• [DATA EXTRACTS]
◇ ◇ ◇ ◇

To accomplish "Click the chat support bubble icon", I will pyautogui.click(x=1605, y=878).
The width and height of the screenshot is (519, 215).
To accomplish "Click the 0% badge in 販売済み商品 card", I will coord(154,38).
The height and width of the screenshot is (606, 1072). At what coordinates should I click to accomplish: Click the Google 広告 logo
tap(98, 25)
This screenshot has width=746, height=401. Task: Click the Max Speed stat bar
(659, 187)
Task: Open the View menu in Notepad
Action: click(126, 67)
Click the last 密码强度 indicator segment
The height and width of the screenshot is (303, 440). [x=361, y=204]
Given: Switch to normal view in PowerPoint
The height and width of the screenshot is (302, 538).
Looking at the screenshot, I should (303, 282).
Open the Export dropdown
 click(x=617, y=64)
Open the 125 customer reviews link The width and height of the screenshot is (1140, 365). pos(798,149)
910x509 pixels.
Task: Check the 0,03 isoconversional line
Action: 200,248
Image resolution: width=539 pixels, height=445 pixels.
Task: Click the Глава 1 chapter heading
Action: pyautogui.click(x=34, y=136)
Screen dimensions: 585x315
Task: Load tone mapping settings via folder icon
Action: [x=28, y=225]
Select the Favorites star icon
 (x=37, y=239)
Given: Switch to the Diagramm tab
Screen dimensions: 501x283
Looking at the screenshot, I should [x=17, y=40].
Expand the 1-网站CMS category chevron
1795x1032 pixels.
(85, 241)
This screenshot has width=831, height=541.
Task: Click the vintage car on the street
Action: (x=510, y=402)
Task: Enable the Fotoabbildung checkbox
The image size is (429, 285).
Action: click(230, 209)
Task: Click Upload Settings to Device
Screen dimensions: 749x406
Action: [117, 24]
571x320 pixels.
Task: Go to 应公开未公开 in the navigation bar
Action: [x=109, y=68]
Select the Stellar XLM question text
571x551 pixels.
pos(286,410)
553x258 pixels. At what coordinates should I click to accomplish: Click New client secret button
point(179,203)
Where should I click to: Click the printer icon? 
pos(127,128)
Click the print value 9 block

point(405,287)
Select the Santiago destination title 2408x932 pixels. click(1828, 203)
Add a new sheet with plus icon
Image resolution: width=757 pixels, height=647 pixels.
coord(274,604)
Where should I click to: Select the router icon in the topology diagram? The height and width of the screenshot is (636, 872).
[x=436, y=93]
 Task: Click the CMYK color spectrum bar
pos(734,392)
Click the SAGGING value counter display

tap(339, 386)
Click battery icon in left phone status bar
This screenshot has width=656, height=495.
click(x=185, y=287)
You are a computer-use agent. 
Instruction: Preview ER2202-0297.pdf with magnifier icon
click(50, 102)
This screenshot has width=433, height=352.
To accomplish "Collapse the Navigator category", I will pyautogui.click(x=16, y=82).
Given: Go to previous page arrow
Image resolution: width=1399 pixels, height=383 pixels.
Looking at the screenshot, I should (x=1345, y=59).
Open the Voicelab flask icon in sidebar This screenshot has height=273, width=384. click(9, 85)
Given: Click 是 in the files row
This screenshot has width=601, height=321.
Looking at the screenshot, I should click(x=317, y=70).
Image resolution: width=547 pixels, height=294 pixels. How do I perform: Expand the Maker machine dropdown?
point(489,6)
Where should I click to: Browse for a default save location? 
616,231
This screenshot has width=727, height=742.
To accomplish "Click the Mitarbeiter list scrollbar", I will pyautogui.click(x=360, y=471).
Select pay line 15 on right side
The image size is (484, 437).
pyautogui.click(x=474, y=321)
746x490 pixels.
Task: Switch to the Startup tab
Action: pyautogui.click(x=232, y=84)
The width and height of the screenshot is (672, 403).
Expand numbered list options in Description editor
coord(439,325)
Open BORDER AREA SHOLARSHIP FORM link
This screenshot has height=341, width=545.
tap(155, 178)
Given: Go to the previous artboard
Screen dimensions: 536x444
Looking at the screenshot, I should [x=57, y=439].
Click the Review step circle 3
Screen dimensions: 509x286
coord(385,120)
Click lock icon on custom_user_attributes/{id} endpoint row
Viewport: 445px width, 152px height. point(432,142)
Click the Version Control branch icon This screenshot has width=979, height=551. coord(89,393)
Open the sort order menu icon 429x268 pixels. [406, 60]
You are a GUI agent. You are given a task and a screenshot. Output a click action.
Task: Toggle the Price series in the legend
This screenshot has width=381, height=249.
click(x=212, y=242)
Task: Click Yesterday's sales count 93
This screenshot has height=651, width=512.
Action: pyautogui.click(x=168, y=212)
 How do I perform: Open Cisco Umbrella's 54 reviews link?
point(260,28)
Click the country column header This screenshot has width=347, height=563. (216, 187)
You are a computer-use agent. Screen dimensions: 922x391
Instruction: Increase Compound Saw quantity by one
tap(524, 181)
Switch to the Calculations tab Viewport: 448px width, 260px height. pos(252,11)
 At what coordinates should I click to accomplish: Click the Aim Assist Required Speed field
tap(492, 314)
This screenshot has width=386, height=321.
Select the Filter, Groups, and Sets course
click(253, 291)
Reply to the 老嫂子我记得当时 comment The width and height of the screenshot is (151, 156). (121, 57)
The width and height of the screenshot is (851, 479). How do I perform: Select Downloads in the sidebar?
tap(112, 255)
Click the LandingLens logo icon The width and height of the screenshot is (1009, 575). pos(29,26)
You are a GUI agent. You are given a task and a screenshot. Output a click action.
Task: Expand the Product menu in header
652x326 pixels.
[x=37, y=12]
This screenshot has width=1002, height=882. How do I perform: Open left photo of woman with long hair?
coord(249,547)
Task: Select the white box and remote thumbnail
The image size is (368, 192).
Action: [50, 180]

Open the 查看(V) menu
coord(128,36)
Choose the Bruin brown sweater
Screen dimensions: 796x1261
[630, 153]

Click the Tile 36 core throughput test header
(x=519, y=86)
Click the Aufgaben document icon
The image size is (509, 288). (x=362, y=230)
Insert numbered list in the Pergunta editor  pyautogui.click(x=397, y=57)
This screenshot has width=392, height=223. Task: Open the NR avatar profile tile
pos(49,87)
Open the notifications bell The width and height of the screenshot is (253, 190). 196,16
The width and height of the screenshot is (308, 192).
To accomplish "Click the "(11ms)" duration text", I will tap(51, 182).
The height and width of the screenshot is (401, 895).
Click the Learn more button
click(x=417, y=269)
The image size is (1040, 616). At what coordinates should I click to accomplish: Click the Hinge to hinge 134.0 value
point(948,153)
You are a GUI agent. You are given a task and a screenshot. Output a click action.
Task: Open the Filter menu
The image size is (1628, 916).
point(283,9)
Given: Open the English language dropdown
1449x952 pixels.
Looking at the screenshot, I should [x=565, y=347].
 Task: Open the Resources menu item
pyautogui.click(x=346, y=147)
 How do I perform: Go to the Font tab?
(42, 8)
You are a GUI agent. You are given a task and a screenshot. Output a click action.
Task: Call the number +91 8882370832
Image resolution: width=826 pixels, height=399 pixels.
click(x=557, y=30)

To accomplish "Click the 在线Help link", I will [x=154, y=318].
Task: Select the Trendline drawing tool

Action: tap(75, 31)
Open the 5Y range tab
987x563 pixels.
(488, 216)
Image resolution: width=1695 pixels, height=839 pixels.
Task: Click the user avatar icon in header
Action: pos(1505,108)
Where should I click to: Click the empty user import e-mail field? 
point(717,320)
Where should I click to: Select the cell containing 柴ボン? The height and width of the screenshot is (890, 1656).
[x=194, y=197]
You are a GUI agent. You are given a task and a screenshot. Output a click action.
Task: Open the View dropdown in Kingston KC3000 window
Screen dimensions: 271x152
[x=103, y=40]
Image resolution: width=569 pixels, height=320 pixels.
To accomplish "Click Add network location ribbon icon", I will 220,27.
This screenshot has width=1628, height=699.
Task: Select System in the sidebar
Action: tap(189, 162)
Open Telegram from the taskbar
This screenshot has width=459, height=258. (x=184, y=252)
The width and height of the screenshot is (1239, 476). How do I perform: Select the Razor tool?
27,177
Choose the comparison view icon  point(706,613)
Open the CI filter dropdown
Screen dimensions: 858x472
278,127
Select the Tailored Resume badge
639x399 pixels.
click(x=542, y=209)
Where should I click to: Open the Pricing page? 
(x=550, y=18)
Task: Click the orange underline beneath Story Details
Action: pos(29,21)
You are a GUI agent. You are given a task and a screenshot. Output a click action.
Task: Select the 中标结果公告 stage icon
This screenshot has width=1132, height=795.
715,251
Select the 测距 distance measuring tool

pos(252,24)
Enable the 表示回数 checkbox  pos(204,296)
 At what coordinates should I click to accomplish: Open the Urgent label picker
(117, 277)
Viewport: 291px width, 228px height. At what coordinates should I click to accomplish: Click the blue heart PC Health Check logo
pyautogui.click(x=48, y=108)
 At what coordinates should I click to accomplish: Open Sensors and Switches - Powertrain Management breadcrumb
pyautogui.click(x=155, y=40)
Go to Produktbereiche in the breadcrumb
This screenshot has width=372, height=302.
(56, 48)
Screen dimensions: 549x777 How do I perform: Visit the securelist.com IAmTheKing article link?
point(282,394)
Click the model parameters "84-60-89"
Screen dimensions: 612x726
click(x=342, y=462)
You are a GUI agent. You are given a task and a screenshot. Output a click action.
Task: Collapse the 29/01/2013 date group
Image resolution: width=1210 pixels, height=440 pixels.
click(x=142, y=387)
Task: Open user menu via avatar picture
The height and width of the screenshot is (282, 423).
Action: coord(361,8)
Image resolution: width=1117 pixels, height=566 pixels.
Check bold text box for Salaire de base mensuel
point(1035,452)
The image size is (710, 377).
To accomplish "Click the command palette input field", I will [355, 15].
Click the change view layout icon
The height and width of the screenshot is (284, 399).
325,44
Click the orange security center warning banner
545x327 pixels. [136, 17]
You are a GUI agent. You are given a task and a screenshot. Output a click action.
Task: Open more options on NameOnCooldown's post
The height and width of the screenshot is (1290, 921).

◇ ◇ ◇ ◇

• [HOW TO COMPLETE THIS TASK] Send back an exact copy of only the lines from the line with "This screenshot has width=727, height=742." up to and including the line with "Given: Go to the previous artboard" in the data above.

• [SOLVED EXERCISE]
This screenshot has width=727, height=742.
To accomplish "Click the Mitarbeiter list scrollbar", I will pyautogui.click(x=360, y=471).
Select pay line 15 on right side
The image size is (484, 437).
pyautogui.click(x=474, y=321)
746x490 pixels.
Task: Switch to the Startup tab
Action: pyautogui.click(x=232, y=84)
The width and height of the screenshot is (672, 403).
Expand numbered list options in Description editor
coord(439,325)
Open BORDER AREA SHOLARSHIP FORM link
This screenshot has height=341, width=545.
tap(155, 178)
Given: Go to the previous artboard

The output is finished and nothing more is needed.